The Ying and Yang of percutaneous coronary intervention (PCI) continues to focus on balancing the risks of ischemic complications with bleeding. Once considered a “necessary evil” of PCI, efforts to decrease bleeding has taken center stage as mounting evidence links bleeding events to increased short- and long-term mortality. Added to the mix of different pharmocotherapies, dosing, timing, and drug–drug interactions that sway the balance between decreased ischemia and increased bleeding is the adoption of a transradial rather than transfemoral approach to coronary angiography and PCI. There is strong evidence that a transradial approach may permit a greater reduction in bleeding risk than pharmacologic strategies alone and its use must be considered when discussing bleeding avoidance strategies in coronary angiography and PCI.

How then shall we manage patients on Warfarin therapy, referred for coronary angiography? Current standard practice recommends a cessation of Warfarin therapy before cardiac catheterization to decrease the risk of access-site complications and depending on the risk of a thromboembolic event, bridging therapy with heparin or low-molecular-weight-heparin (LMWH). However, bridging therapy has been associated with an increased risk of thromboembolism associated with subtherapeutic anticoagulation and an increased risk of bleeding during LMWH bridging after cardiac catheterization. In this issue of Catheterization and Cardiovascular Interventions (CCI), Ziakas et al. examined the safety and efficacy of the transradial versus transfemoral route for cardiac catheterization and PCI during uninterrupted Warfarin therapy. Access site complications occurred only in patients who underwent PCI: three (37.5%) in the femoral versus zero (0%) in the radial group (P = 0.034). One patient (3.7%) randomized to radial access was switched to femoral access after severe spasm after radial sheath insertion.

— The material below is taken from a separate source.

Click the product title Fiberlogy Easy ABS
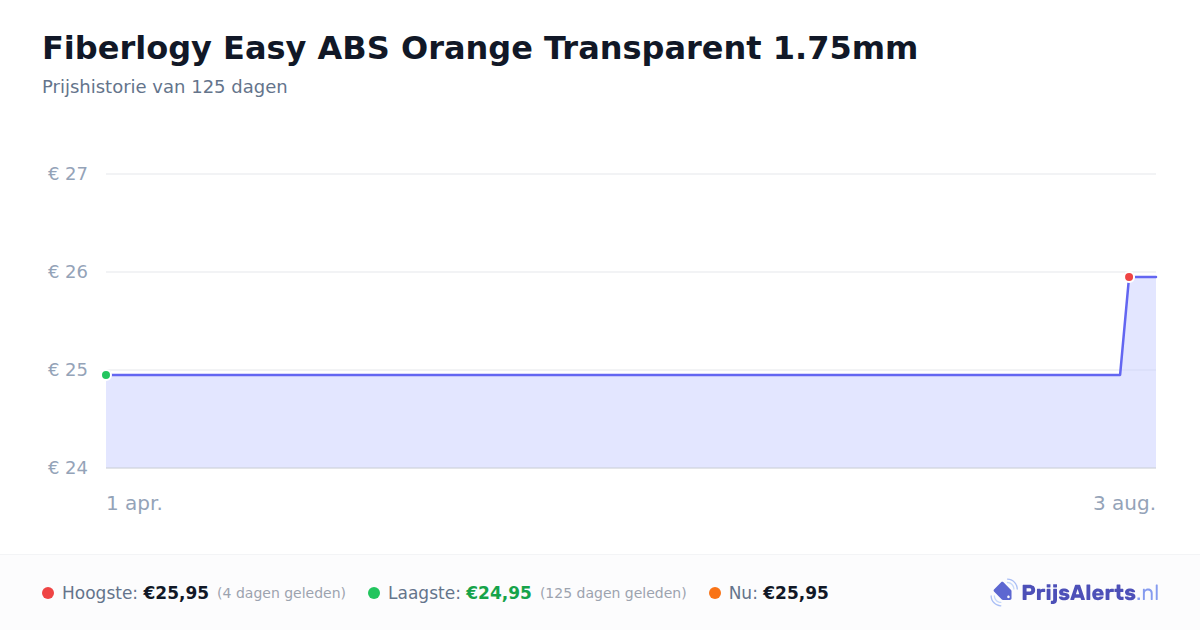Viewport: 1200px width, 630px height. click(x=479, y=47)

In the literature, there has been a consistent decrease in access related bleeding complications associated with the transradial versus transfemoral approach. This has been seen independent of the intensity of anticoagulation. A more relevant clinical comparator group in practice would be a default transradial approach in both groups and then comparing patients on therapeutic Warfarin versus the conventional protocol of stopping Warfarin with or without bridging. These trials would be complex and necessitate a stratified randomization based on the risk of thromboembolic events off Warfarin. This type of trial would be impractical to consider given the low relative number of patients on Warfarin and a sample size of at least 2,000 patients per arm to have 80% power to detect an increase in bleeding complications from 1 to 2%. It is unlikely that this RCT will ever be conducted, so in the mean time, does a 0% access site bleeding complications in 21 patients establish safety?

Finally and more importantly, what is the optimal antithrombotic regimen in patients fully anticoagulated with Warfarin? Although we have a paucity of data on the risk of bleeding or ischemic complications on a bridging protocol, we have over 100,000 RCT patients informing our decisions on optimal antithrombotic therapy in patients with normal INRs undergoing PCI. An INR of 2.5 does not equate to an ACT of 250. Therefore the lack of data regarding the safety and efficacy of different antithrombotic regimens during PCI including traditional measures of MACCE above and beyond access complications should give the clinician pause when considering this strategy in patients on chronic Warfarin therapy in an elective setting. As a radial first, femoral second operator, we reserve transradial catheterization in fully anticoagulated patients to urgent and emergent cases where the risk of waiting for the INR to fall or reversing with FFP has their own inherent risks.

Catheterization and Cardiovascular Interventions, Volume 76, Issue 4, pages 500–501.